(Material for locating described items)
++++
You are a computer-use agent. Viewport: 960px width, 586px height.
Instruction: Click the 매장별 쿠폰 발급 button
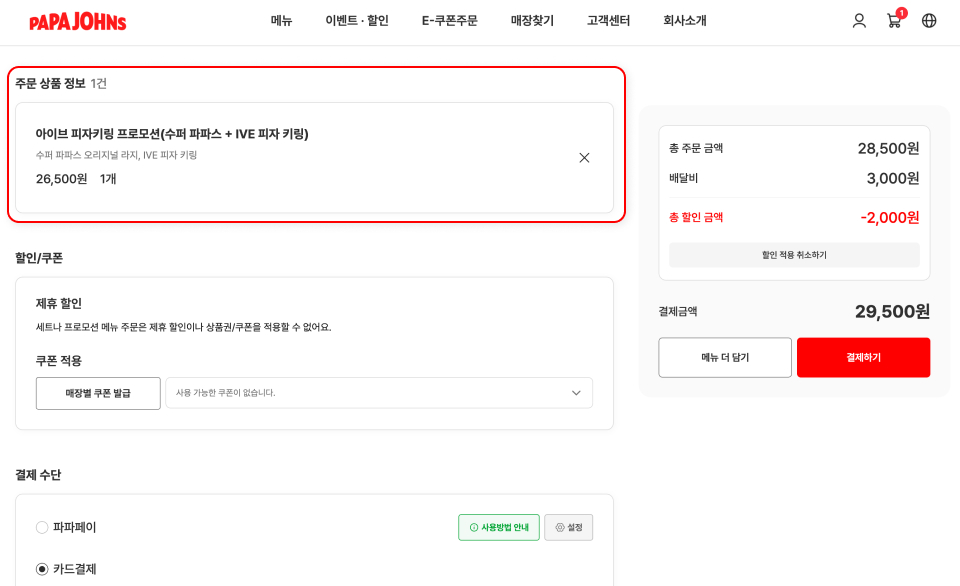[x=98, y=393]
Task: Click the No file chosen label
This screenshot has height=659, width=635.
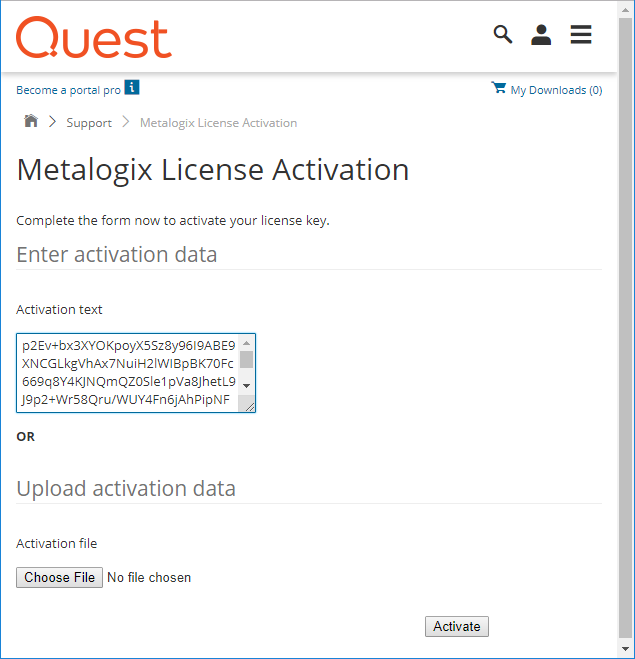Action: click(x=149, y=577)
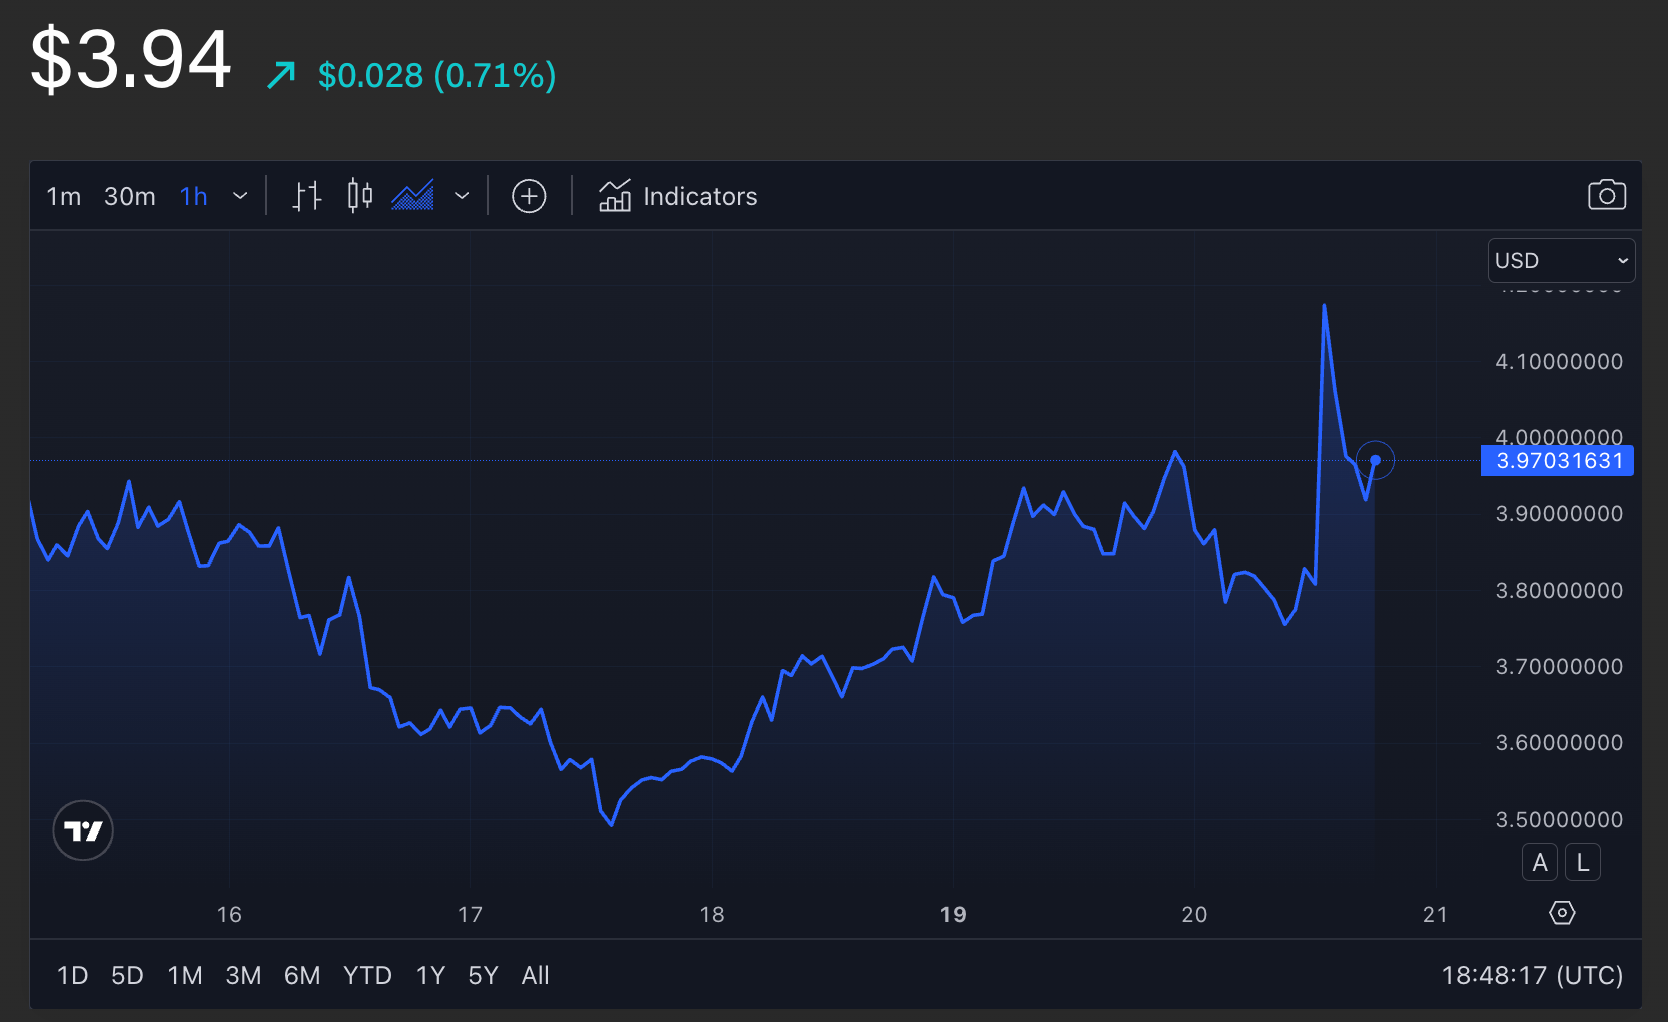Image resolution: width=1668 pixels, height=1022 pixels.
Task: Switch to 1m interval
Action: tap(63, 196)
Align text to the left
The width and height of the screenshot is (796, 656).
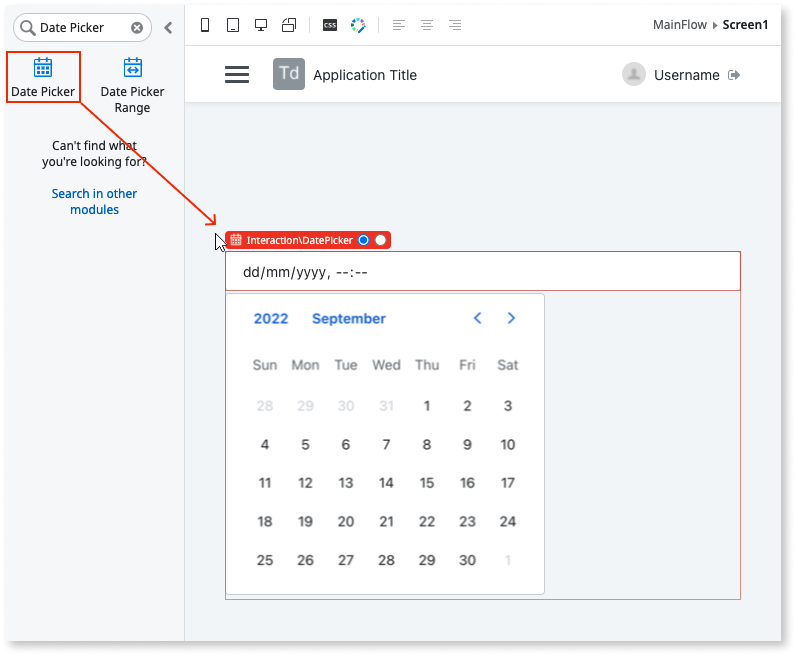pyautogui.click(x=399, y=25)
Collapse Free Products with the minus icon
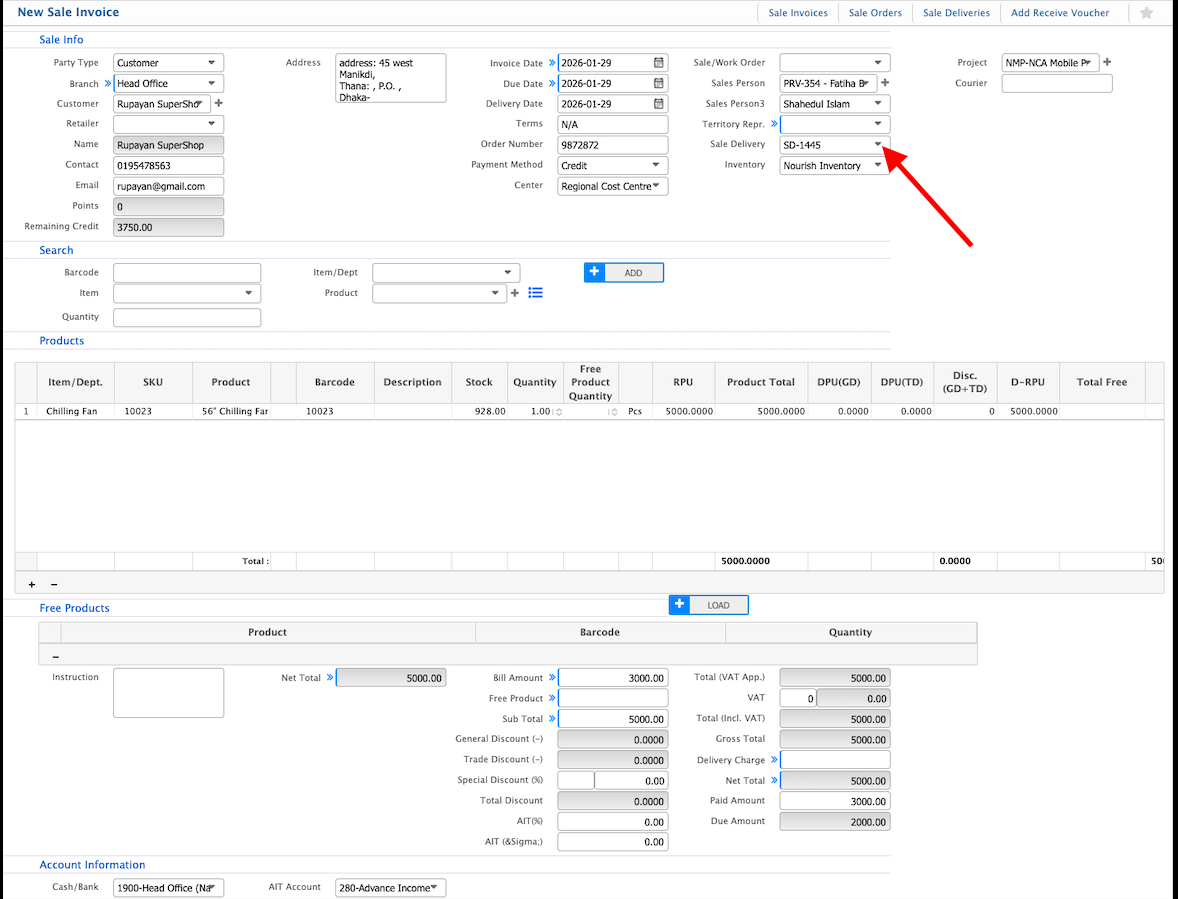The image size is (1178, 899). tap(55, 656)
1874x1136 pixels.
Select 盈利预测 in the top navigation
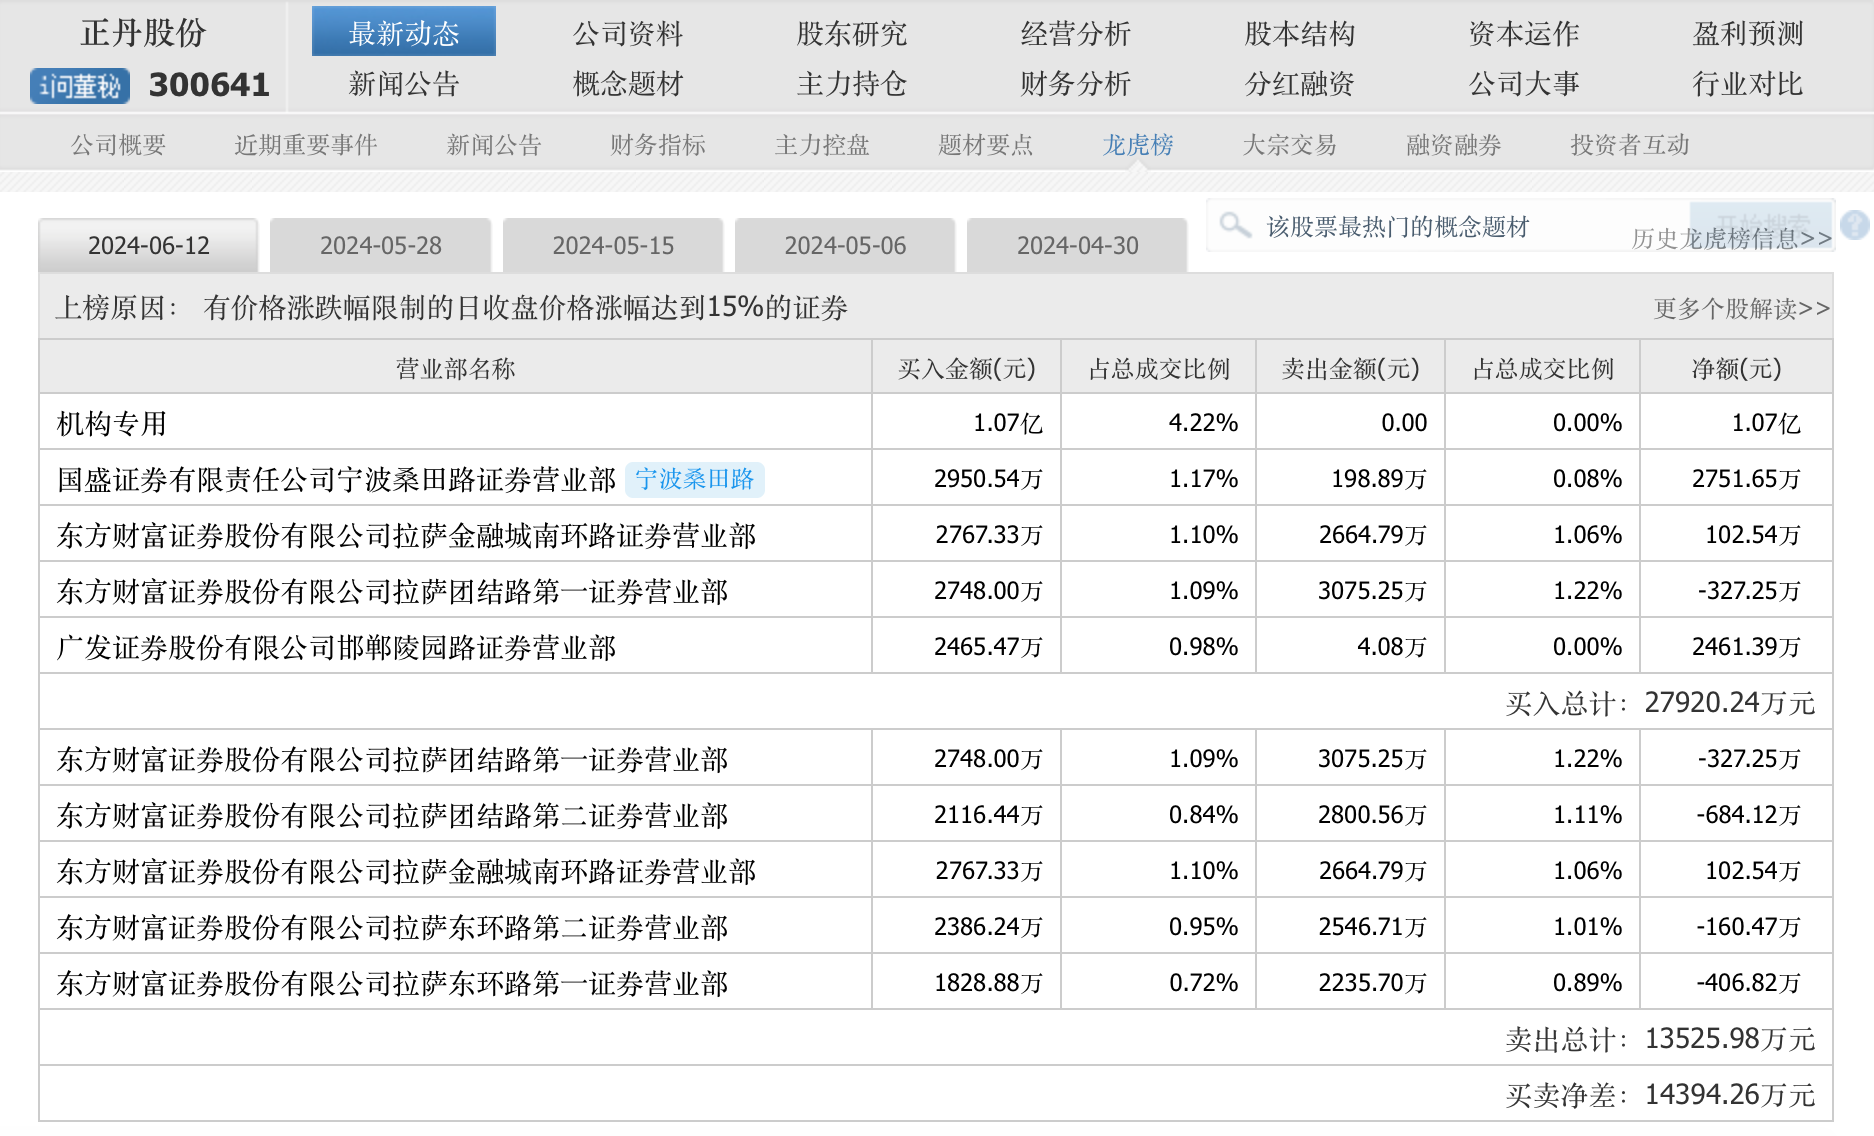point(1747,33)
++++
**PROBLEM DESCRIPTION:** Please reproduce every line of the material above word for word, leaving out the pictures.

**EXERCISE SOLUTION:**
You are a computer-use agent. Viewport: 960px width, 586px height.
Instruction: Click the 매장별 쿠폰 발급 button
[x=98, y=393]
Task: Click the No file chosen label
This screenshot has height=659, width=635.
Action: click(x=149, y=577)
Image resolution: width=1668 pixels, height=1022 pixels.
Task: Switch to 1m interval
Action: tap(63, 196)
Align text to the left
The width and height of the screenshot is (796, 656).
pyautogui.click(x=399, y=25)
Collapse Free Products with the minus icon
The image size is (1178, 899). tap(55, 656)
1874x1136 pixels.
Select 盈利预测 in the top navigation
point(1747,33)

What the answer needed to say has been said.